⟨
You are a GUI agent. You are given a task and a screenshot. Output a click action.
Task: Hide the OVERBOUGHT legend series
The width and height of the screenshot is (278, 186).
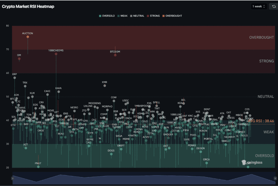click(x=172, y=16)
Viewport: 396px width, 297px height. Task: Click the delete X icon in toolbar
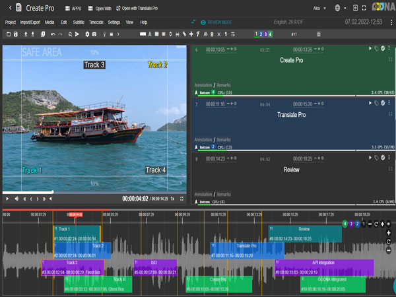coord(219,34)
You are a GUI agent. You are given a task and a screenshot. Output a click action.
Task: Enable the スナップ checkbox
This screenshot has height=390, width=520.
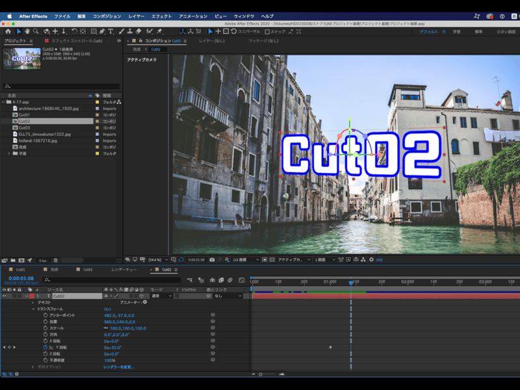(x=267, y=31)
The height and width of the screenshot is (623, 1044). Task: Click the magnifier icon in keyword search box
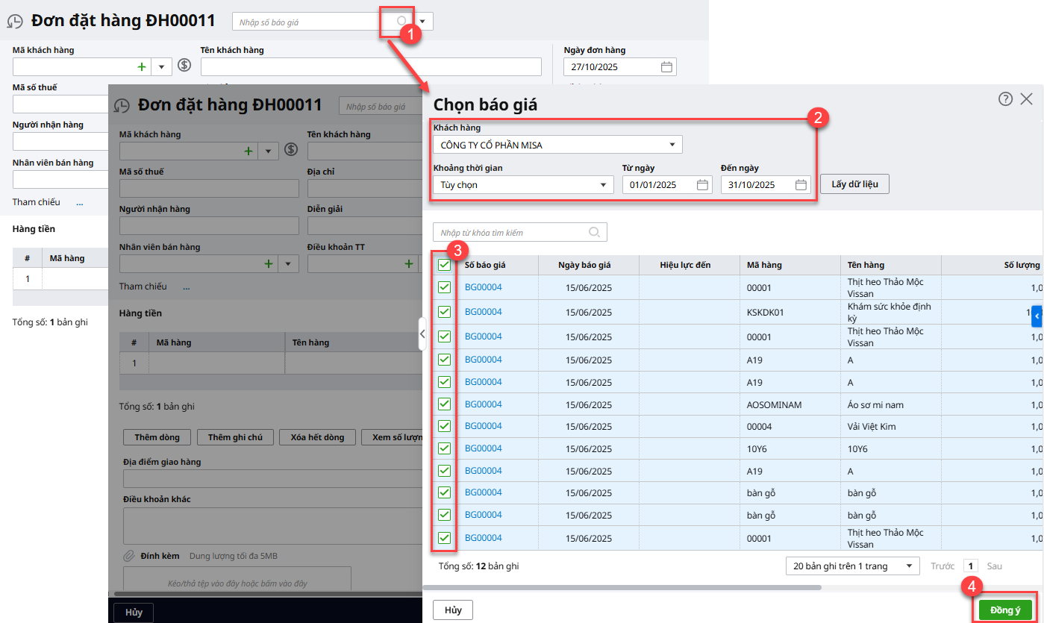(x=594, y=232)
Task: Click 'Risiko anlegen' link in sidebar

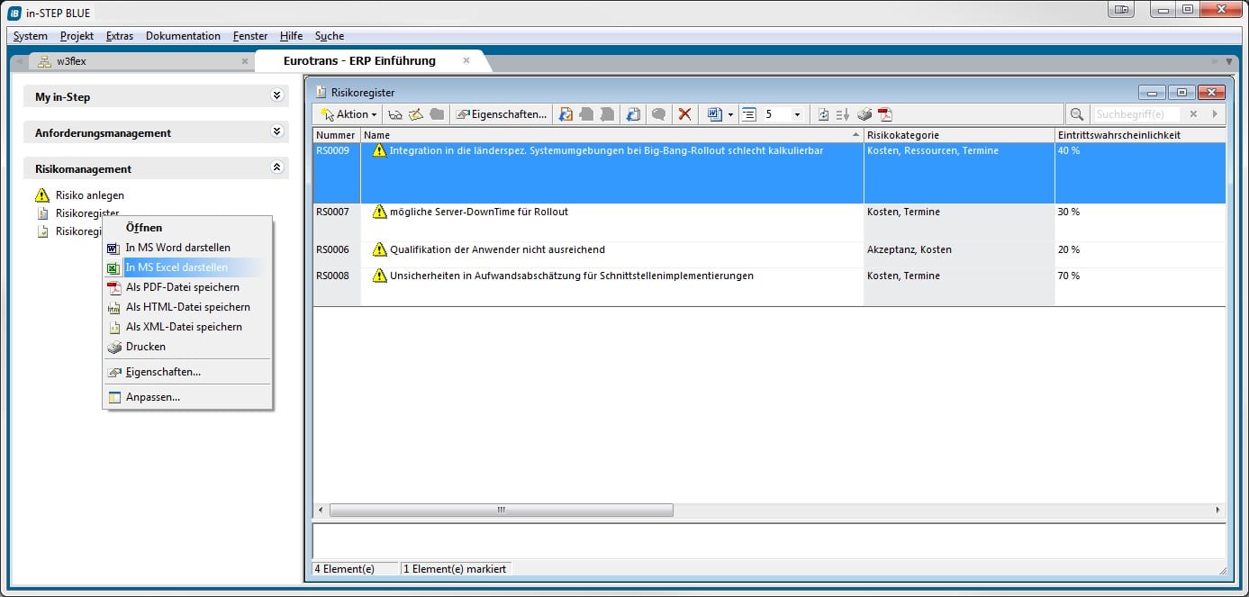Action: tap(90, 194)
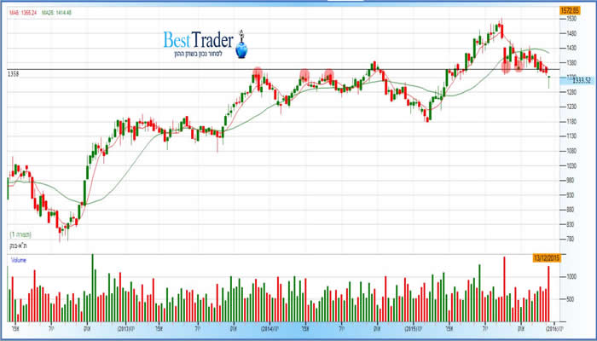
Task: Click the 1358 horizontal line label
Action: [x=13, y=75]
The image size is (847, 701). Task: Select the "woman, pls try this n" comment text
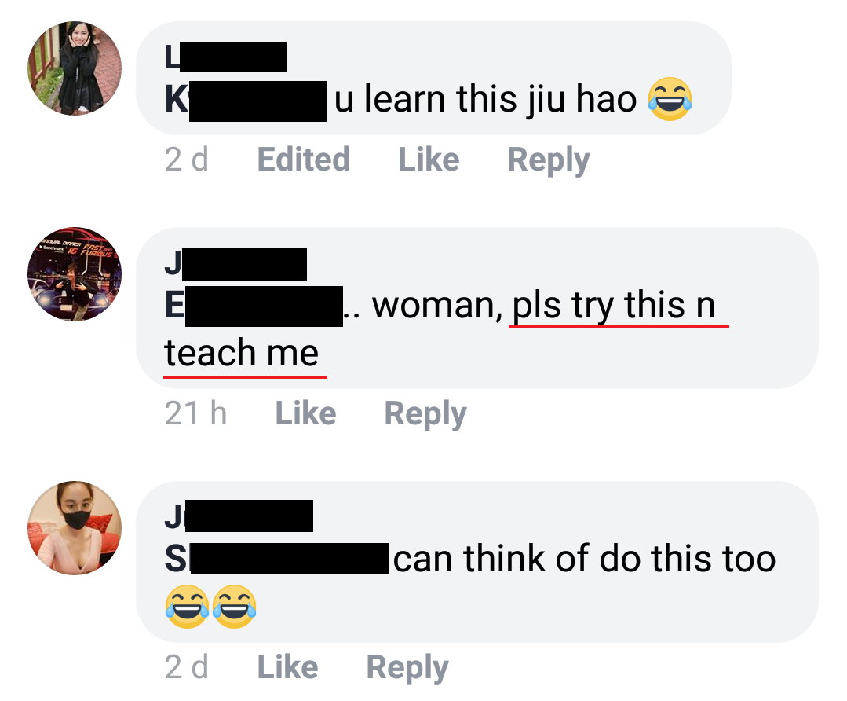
⟩
⟨
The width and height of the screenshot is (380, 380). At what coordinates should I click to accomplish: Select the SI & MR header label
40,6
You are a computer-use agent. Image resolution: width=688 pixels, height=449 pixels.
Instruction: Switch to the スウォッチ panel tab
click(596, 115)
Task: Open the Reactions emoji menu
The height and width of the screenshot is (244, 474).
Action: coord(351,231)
⟩
⟨
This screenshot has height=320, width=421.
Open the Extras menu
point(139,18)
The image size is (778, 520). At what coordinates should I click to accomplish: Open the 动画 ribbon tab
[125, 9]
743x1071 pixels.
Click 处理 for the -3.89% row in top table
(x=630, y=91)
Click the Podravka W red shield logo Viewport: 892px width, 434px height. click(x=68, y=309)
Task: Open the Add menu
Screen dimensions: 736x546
⟩
- Exercise aim
All lines above that hold the string "pixels" should be copied.

- Result for this task
You are a computer-use agent. Image resolution: width=688 pixels, height=449 pixels.
743x1071 pixels.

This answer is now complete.